Со вчерашнего дня потянул над пустыней сильный холодный северный ветер. Он срывал сухие листья, которые, мельтеша в воздухе, устремленно мчались к югу, точно спасающиеся от непогоды бабочки, ломал их хрупкие ветки, крутил, швырял их вверх-вниз, гнал по пустыне стремительные, подпрыгивающие прозрачно-кружевные шары перекати-поле. Мы, отворачиваясь, пряча лицо, медленно пробирались равниной между невысокими округлыми барханами и мечтали о солнце, что всего лишь два дня назад такое привычное, дружелюбное, веселое сияло с утра до вечера над нами – казалось, так будет, так должно быть всегда.
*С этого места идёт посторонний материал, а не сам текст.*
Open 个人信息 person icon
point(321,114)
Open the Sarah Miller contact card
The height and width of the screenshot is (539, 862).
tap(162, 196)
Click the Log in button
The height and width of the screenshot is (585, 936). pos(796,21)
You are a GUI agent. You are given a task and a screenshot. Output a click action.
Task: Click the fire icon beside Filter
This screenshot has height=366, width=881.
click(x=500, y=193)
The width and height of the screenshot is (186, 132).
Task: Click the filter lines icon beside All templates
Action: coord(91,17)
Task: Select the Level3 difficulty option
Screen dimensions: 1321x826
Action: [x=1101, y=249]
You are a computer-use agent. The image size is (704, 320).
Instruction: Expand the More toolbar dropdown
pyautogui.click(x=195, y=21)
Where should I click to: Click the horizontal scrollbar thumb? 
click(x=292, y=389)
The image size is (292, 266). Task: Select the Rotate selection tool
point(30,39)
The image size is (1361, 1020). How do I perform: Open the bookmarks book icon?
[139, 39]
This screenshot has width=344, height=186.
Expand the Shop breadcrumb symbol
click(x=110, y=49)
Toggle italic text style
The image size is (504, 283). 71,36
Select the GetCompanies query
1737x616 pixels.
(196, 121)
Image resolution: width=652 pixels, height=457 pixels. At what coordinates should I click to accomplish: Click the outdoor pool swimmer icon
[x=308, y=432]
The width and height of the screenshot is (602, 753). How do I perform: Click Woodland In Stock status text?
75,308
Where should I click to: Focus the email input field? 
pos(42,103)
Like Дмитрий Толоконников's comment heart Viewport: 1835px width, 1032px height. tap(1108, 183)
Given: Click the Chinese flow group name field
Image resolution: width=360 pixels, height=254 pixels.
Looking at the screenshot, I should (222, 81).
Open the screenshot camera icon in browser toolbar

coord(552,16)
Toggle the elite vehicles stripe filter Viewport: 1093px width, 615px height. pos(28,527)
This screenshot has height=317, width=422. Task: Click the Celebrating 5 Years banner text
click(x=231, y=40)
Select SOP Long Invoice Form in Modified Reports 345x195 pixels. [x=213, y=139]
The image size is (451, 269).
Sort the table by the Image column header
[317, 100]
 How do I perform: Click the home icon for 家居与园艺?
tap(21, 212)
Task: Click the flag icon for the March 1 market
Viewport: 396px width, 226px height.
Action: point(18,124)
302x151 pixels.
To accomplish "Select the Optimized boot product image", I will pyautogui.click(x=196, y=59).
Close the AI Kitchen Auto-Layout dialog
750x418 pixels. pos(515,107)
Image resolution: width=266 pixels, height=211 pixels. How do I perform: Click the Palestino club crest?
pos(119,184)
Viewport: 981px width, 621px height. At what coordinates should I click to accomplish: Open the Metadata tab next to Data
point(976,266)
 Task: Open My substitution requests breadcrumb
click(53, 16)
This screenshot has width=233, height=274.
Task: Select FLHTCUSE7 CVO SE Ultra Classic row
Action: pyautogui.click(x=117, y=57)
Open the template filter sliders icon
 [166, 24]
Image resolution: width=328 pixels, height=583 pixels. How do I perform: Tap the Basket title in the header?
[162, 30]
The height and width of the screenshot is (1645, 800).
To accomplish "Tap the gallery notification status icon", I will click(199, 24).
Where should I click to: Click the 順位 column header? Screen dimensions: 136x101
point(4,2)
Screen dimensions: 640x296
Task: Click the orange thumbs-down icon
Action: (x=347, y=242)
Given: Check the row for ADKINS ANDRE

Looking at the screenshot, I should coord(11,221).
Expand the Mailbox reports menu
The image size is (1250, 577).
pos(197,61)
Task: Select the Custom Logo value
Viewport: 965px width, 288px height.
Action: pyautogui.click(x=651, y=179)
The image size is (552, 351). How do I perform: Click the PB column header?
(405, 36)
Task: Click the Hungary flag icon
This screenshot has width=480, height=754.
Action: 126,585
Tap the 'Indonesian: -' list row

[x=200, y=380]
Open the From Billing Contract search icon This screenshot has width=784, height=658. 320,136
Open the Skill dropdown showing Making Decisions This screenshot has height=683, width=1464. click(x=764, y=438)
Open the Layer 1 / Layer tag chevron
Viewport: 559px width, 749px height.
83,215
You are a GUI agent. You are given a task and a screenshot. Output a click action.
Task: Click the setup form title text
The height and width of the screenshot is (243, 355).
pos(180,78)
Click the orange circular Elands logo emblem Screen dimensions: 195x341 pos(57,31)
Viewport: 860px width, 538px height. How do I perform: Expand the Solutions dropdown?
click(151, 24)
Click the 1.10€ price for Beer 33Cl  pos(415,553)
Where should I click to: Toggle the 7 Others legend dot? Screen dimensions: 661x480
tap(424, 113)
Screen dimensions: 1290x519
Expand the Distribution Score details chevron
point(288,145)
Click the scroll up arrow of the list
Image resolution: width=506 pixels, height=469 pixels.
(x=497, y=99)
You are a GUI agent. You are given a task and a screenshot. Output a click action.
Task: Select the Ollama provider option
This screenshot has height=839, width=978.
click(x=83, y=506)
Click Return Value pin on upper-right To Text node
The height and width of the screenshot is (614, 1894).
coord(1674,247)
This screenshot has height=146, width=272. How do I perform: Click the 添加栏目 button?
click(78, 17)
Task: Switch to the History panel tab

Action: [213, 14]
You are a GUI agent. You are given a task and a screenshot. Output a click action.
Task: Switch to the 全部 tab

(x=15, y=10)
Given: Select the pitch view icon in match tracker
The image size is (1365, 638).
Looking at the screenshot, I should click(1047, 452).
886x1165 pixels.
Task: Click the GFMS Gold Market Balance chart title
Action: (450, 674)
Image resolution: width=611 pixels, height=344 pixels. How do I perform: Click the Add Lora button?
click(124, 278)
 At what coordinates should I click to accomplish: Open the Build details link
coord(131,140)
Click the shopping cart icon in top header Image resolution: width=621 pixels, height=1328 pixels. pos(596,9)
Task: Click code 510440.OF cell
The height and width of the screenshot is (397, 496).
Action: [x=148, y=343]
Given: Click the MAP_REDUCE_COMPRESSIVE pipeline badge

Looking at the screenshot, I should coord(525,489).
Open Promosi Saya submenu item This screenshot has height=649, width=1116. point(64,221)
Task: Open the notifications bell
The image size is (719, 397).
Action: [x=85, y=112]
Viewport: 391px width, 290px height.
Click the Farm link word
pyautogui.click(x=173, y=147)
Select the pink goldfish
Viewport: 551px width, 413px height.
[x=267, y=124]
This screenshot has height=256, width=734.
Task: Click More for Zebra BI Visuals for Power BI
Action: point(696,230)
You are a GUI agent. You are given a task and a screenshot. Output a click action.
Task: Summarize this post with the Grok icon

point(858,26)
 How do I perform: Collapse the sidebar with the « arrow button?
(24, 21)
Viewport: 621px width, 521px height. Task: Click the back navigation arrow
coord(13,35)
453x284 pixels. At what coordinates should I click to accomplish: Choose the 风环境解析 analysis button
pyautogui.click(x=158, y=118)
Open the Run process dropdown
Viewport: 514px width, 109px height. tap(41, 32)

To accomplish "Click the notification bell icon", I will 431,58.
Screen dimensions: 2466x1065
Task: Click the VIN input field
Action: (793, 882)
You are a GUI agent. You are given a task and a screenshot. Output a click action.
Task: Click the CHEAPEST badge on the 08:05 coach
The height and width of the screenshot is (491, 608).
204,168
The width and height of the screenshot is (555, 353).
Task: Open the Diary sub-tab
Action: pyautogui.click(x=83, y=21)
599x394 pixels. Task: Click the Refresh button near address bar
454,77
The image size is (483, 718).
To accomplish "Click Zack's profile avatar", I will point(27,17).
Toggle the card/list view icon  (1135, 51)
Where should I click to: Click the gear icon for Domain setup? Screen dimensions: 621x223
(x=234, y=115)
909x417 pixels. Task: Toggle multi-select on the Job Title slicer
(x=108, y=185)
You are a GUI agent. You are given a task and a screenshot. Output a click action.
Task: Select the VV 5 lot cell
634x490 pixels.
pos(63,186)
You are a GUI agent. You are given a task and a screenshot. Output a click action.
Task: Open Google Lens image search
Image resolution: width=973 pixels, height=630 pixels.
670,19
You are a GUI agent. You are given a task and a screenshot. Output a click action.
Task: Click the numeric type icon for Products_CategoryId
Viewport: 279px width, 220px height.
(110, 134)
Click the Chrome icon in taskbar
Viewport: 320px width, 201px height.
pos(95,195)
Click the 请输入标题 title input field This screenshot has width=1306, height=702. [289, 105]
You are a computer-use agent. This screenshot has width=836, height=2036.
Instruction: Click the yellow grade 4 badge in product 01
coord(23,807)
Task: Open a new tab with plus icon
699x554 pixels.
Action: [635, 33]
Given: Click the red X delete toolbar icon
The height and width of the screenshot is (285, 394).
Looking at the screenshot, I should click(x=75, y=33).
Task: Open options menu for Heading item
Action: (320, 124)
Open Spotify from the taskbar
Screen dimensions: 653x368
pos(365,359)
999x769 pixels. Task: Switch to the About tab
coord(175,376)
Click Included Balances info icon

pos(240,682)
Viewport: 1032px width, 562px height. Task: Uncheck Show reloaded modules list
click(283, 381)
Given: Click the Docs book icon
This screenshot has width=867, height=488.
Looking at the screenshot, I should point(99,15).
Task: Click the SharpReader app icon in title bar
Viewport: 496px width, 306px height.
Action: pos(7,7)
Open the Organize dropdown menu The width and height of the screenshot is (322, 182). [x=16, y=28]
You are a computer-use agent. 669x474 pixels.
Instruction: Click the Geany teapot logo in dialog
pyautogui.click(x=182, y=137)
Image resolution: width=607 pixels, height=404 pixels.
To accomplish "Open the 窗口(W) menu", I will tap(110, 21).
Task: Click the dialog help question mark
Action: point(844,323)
Но низкие рваные тучи, похожие на грязную кошму, затянули небо, враз поглотив солнце, и теперь представлялось невероятным, что оно было, и совсем уж не верилось, что увидим его снова. “Этот ветер принесет дождь. Обязательно. Будет нудный осенний дождь», – тоскливо думаю я и вспоминаю, как радовался, что пустыня щедро и бескрайне расплеснула зелень трав: теперь их прибьют, умертвят холодные струи ливня, а, значит, скот, который мог бы нагулять силы, чтобы пережить зиму, останется ни с чем.
Барханы впереди сливались, вырастали, переходя в невысокое нагорье. Верблюд, понукаемый Айнабат, ускорил шаг и вскоре, вытянул шею, побежал, раскачиваясь и нелепо выбросывая ноги. А Боздумана и коня Ахмед-майыла и погонять не надо было.
Ветер, отсекаемый возвышенностью, ослаб – основной поток воздуха проносился пряными запахами трав, а затем и вовсе стих, напоминая о себе лишь все так же летящими в выси ветками, листьями, туманными клубками перекати-поля.
Я, поглядывая по сторонам, выискивая какую-нибудь расщелину, пещерку, чтобы сделать привал, удивленно оглянулся – не может быть: Ахмед ага запел! Негромко, задумчиво, словно и не замечая этого, а может, и действительно не замечая, – лишь для себя, чтобы излить свои мысли. Но ведь запел же! Впервые после стоянки под Тедженом.
Я прислушался к песне Ахмед-майыла. Старик еле слышно выводил:
Над горами туман – туман,
Ветер идет, Бибиджан!
Открой объятья, прижми к груди.
А то замерзну я, Бибиджан!
“Значит, действительно ожил, если поет любимую песню про Бибиджан, – подумал я. – Наверное, вспомнил свою Огулсапар».
Отсюда дорога ведет к Хиве,
Совсем не рядом Хива, Бибиджан!
Черные глаза твои
Не высыхают от слез, Бибиджан!
Он пел о Хиве, а в мыслях уже возвращался, наверное, к своей желанной Огулсапар и, может быть, даже представлял, как, посадив ее на коня, увозит в Пенди.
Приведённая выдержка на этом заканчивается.